[Start of Attachment]

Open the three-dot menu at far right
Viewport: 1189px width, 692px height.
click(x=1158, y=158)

[End of Attachment]
[Start of Attachment]

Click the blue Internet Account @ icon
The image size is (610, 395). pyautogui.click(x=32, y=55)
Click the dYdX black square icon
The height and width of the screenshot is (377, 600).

[End of Attachment]
[Start of Attachment]

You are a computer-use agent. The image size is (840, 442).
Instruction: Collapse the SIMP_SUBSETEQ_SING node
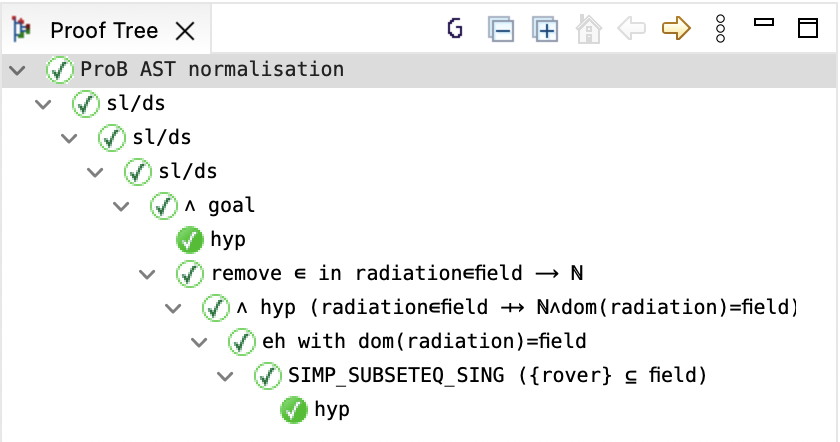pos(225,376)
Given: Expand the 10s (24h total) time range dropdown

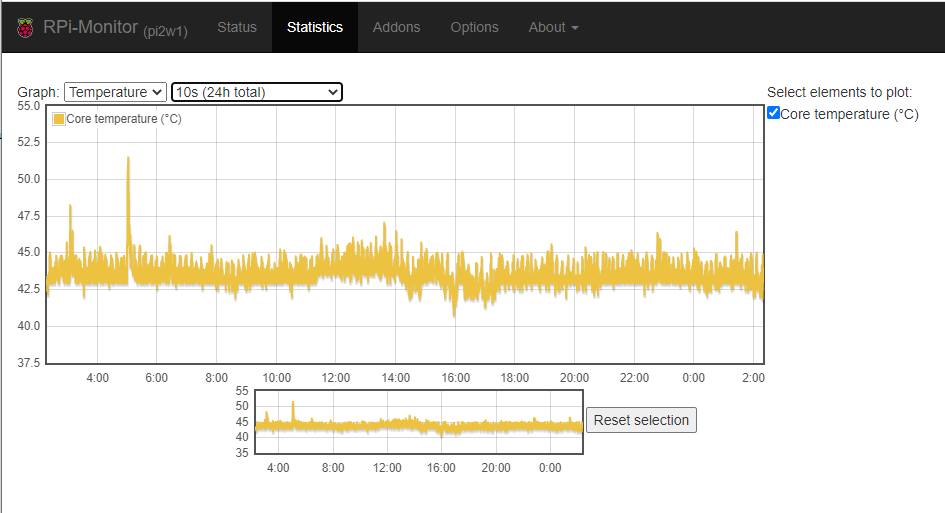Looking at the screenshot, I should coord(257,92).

[End of Attachment]

__Problem details__. Your answer should consist of the lines from the line with "Click the blue Internet Account @ icon" to the line with "The height and" above, repeated exactly, both ends included.

__Written answer__.
Click the blue Internet Account @ icon
The image size is (610, 395). pyautogui.click(x=32, y=55)
Click the dYdX black square icon
The height and width of the screenshot is (377, 600).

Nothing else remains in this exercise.